Is $S^{-1}R$ a free $R$-module?

Question

As in the title, let $R$ be a (commutative unitary) ring and $S\subset R$ a multiplicatively closed subset. Then since there is a canonical map $\tau:R \to S^{-1}R$, which in general need not be injective or surjective, $S^{-1}R$ is a $R$-module by restriction of scalars. Is it free?

Answer 1

Not necessarily.

For example, $\Bbb Q$ is the localization of $\Bbb Z$ with respect to the multiplicative set $\Bbb Z\backslash\{0\}$, but $\Bbb Q$ is not free as $\Bbb Z$-module.

To see this, note that in a (nonzero) free $\Bbb Z$-module, there must exist elements that are not divisible by $2$ (e.g. a basis element).
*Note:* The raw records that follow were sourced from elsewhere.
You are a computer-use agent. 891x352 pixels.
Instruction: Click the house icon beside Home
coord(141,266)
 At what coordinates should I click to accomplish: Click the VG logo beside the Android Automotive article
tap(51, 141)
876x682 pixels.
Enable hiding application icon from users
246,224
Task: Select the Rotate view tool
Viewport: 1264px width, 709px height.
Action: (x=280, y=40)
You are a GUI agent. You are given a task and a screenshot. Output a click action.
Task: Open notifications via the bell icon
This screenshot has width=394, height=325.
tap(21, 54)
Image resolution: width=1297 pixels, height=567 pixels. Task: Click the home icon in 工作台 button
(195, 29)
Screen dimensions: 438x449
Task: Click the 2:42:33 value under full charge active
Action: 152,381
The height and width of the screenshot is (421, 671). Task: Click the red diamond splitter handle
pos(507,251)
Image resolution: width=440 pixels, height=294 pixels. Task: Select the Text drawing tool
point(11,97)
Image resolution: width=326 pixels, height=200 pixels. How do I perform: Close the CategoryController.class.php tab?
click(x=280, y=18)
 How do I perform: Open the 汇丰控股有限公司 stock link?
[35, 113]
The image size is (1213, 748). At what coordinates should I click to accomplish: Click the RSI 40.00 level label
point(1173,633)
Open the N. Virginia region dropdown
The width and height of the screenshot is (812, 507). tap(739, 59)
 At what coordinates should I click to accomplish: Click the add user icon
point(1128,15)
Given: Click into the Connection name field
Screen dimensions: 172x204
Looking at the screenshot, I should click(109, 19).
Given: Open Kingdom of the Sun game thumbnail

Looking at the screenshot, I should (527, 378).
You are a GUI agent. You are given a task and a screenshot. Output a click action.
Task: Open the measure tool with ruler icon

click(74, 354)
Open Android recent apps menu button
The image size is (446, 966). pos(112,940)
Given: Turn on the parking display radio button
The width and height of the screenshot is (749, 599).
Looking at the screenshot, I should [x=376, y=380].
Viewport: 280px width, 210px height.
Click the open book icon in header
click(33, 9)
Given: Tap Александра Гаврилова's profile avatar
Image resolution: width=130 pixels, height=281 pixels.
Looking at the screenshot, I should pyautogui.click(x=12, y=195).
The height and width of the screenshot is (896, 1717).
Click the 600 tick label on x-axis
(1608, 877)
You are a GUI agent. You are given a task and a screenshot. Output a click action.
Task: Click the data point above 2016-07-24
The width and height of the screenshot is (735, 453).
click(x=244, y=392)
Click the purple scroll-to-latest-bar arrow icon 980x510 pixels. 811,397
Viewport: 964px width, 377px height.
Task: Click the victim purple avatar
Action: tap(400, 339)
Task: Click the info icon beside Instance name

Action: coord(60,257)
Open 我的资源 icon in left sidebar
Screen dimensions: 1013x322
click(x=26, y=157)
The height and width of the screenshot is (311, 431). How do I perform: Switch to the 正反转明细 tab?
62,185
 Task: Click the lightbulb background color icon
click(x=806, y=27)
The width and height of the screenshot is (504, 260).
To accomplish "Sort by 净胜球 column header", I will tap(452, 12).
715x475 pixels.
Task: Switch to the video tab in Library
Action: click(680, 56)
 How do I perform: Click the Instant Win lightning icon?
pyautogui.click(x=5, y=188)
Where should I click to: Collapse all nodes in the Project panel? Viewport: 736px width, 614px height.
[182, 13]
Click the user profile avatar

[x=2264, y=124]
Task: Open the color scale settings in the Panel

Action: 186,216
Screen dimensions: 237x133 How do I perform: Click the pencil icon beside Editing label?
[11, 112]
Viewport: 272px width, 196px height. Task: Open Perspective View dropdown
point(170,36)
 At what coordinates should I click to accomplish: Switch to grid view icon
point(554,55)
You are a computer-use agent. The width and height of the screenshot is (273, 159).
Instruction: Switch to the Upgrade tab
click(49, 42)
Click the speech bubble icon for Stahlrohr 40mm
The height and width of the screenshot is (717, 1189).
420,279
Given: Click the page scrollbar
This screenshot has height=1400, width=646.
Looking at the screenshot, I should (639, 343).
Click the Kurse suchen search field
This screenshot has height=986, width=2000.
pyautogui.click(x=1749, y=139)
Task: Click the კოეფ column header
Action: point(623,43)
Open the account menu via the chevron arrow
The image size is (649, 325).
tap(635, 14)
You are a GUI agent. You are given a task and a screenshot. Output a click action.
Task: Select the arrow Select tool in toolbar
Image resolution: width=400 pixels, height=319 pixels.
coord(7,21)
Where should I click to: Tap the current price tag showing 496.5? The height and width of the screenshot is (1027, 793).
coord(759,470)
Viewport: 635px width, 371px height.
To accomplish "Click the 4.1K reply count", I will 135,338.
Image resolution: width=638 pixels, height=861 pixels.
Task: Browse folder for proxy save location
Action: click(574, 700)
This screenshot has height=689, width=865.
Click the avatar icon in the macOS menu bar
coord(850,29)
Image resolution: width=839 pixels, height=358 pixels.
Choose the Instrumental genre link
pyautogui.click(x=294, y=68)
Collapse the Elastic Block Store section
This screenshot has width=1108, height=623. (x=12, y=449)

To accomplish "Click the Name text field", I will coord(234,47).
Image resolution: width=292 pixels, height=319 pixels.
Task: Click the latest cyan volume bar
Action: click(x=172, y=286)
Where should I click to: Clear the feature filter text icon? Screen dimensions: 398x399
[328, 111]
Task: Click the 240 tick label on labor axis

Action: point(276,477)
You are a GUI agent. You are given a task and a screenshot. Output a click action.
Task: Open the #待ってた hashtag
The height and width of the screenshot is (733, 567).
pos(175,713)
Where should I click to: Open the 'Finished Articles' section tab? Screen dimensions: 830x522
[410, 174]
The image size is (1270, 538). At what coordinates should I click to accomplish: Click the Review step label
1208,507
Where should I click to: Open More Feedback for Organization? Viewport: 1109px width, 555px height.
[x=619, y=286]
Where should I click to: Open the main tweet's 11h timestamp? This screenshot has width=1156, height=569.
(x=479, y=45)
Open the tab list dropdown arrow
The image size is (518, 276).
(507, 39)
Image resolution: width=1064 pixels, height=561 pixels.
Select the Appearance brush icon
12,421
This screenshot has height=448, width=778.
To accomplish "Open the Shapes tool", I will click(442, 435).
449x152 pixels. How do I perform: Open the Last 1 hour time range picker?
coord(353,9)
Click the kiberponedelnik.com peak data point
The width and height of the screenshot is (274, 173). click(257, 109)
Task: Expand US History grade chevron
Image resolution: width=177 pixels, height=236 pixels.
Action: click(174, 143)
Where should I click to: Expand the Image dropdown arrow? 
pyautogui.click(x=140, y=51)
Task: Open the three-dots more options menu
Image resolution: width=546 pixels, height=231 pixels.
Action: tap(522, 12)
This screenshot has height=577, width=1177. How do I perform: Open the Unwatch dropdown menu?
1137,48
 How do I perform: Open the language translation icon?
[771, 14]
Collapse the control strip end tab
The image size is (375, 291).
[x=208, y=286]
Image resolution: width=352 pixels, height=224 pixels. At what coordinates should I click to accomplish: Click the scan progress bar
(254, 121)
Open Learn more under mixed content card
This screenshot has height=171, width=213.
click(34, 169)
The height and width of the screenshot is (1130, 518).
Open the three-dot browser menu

However every element in $\Bbb Q$ is divisible by $2$.

Answer 2

Any nonzero free module is faithfully flat, but a localization $S^{-1}R$ is never faithfully flat unless all of the elements of $S$ were already units in $R$. This is because the functor $S^{-1}R \otimes_{R} -$ sends the non-isomorphism $R \to S^{-1}R$ to an isomorphism, and so fails to be conservative, whereas tensoring with a faithfully flat module is a conservative functor.

Hence, $S^{-1}R$ can be free only when $S \subseteq R^{\times}$ or $0 \in S$, as Maxime Ramzi pointed out.